La menace russe, mise en lumière par la guerre en Ukraine, permet à Israël de signer d’importants contrats pour livrer ses systèmes antimissiles sophistiqués.
Un déluge de feu. Plus de 1400 roquettes ont été lancées contre Israël mi-mai, depuis Gaza, par l’organisation armée palestinienne Djihad islamique. Elles n’ont cependant fait qu’un mort, une Israélienne de 82 ans dont l’appartement a été heurté de plein fouet. Ce bilan relativement faible, Israël le doit à son « Dôme de fer » (« Iron Dome »), dont le taux de réussite dépasse les 90 %. Ce système a détruit dans les airs près de 450 fusées tirées par le groupe palestinien. Les autres, qui ne menaçaient pas des zones habitées, ont été épargnées, pour conserver un maximum d’intercepteurs en vue des prochaines attaques.
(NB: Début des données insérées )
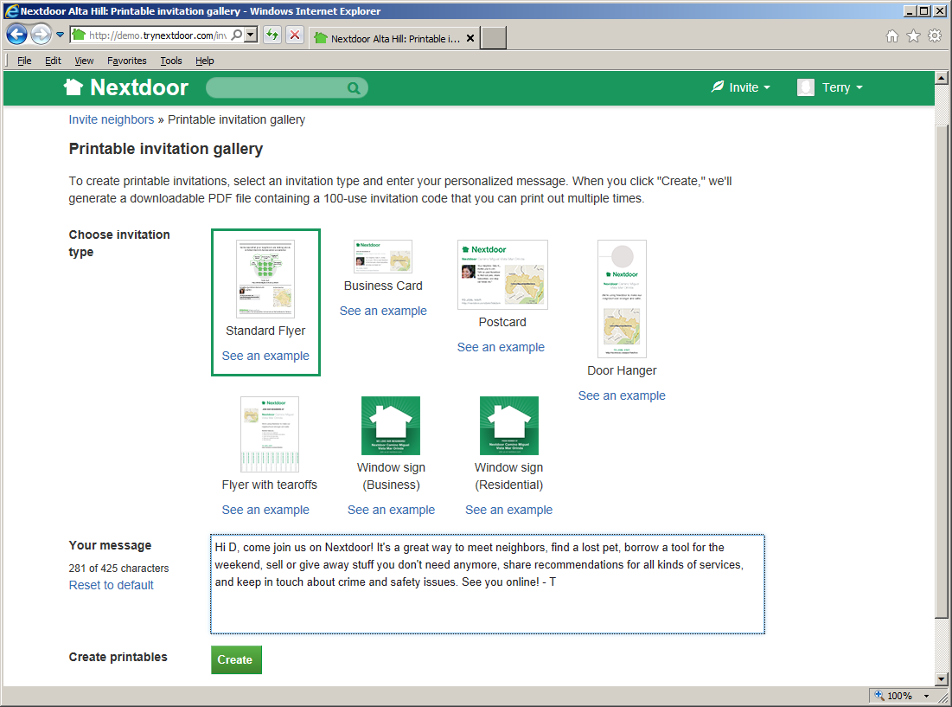
Task: Click the Nextdoor house logo icon
Action: coord(73,87)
En deux décennies, Israël a développé un savoir-faire reconnu en matière de protection aérienne, dont le « dôme de fer » est l’exemple le plus célèbre. La guerre en Ukraine lui permet à présent de monnayer ses systèmes, considérés parmi les plus efficaces au monde et portant, pour la plupart, le précieux label « combat proven » (ayant fait ses preuves au combat). Résolus à mieux se protéger de la menace russe, les Européens passent commande à une industrie de défense israélienne en pleine croissance – un record de 12,5 milliards de dollars d’exportations en 2022.
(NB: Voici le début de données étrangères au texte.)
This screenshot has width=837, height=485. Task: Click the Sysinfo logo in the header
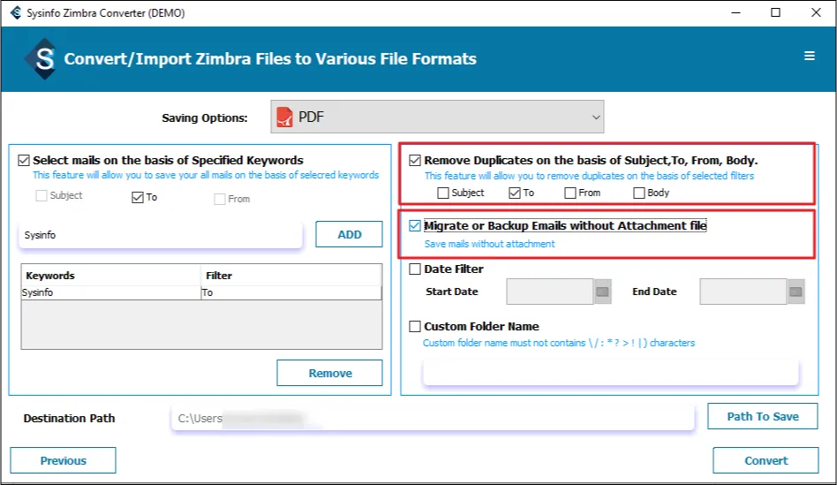[41, 59]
La Finlande, qui partage plus de 1000 kilomètres de frontières avec la Russie, vient ainsi de commander la « Fronde de David » (David’s Sling) pour 316 millions d’euros, après examen des différents systèmes de haute altitude disponibles sur le marché. Fabriquée par l’industriel israélien Rafael, de même que le « dôme de fer », cette arme défensive peut contrer missiles de croisières, drones et roquettes à une distance comprise entre 40 et 300 kilomètres. Depuis mai, elle est « combat proven »; deux fusées du Djihad islamique visant Tel Aviv avaient alors été interceptées en vol.
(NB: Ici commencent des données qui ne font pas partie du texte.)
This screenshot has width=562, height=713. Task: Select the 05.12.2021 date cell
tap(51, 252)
« Tout ce qu’on produit doit être ce qu’il y a de meilleur au monde, avance le président de Rafael, Yuval Steinitz, en référence aux menaces constantes aux frontières du pays (Hezbollah, Syrie, groupes terroristes palestiniens, Iran). Nous travaillons à présent sur deux nouveaux outils : un intercepteur de missiles hypersoniques, le Sky Sonic, et le laser « Iron Beam », qui doit compléter le « dôme de fer ». Nos systèmes sont des game changers dans n’importe quel conflit ». Une seule condition à son export : avoir le feu vert du gouvernement israélien, qui est l’actionnaire unique de Rafael.
L’Ukraine est bien placée pour savoir à quel point l’aval du gouvernement israélien est indispensable. En manque de défense antiaérienne face aux missiles et drones russes, elle insiste pour que ce dernier lui en fournisse. La France, elle, a déjà livré Crotale et Samp-T aux Ukrainiens ; et l’Allemagne, des Iris-T et des Gepard. Mais par crainte de mettre à mal ses accords avec l’armée russe concernant des frappes en Syrie, Israël s’y refuse. Jérusalem rejette également la demande des Américains qui voudraient céder à Kiev les deux batteries du « dôme de fer » actuellement en possession de Washington – là aussi, un feu vert des Israéliens est nécessaire. « Nous sommes préoccupés par la possibilité que les systèmes qui seraient donnés à l’Ukraine tombent entre les mains de l’Iran [en étroite relation avec Moscou] », s’est justifié le Premier ministre Benyamin Netanyahou.
L’Arrow 3, un choix critiqué
Le « dôme de fer » et la « fronde de David » ne sont pas les seuls systèmes à intéresser les Européens. Dans le cadre de son Initiative de bouclier du ciel européen (ESSI, pour European Sky Shield Initiative), lancé à l’automne 2022, l’Allemagne a décidé de confier sa défense exoatmosphérique – au-dessus de la couche de l’atmosphère – à l’Arrow 3, un intercepteur codéveloppé par Israël et les Etats-Unis pour contrer certains missiles balistiques iraniens. Fabriqué par Israel Aerospace Industries (IAI), il doit compléter le déploiement du Iris-T allemand, pour les basses couches terrestres, et celui du système longue portée américain Patriot, plus en altitude. Il s’agit du plus gros contrat de défense jamais signé par Israël, pour 3,5 milliards d’euros.
Pour les Français, il n’y a pas urgence. Certes, « les Arrow 3 ont la capacité d’intercepter les missiles hypersoniques russes Kinzhal, dont la course est en partie balistique », comme le souligne Uzi Rubin, père des programmes Arrow et spécialiste des systèmes antimissiles à l’Institut de Jérusalem pour la stratégie et la sécurité. Mais la guerre en Ukraine montre que les Kinzhal peuvent être détruits par les Patriot, dont dispose déjà l’Allemagne. « S’il y a un besoin de renforcement du bouclier aérien bien pris en charge par l’Iris-T et le Patriot, on ne sait pas clairement quelles autres menaces Berlin veut contrer avec l’Arrow 3, remarque la chercheuse Lydia Wachs, auteur d’une récente étude sur ESSI. Mais il est vrai qu’il y a peu de données publiques sur les caractéristiques exactes de ce système. »
Boaz Levy défend le bien-fondé de cette acquisition : » L’Arrow 3 peut être modifié en fonction des menaces. » Celles-ci risquent en effet de s’élargir dans les années à venir. La Russie pourrait relancer sa production de missiles de portée intermédiaire (500 à 5 500 kilomètres). Signé après la crise des Euromissiles (1977-1987), le traité américano-russe interdisant leur production a expiré. L’Allemagne pourrait chercher à se protéger de ce péril, potentiellement atomique. Or « l’Arrow 3 a été conçu pour détruire les ogives nucléaires encore dans l’espace, où leur explosion minimiserait les dommages physiques au sol », souligne Uzi Rubin. Un détail crucial pour un territoire comme Israël, plus petit que la Bretagne.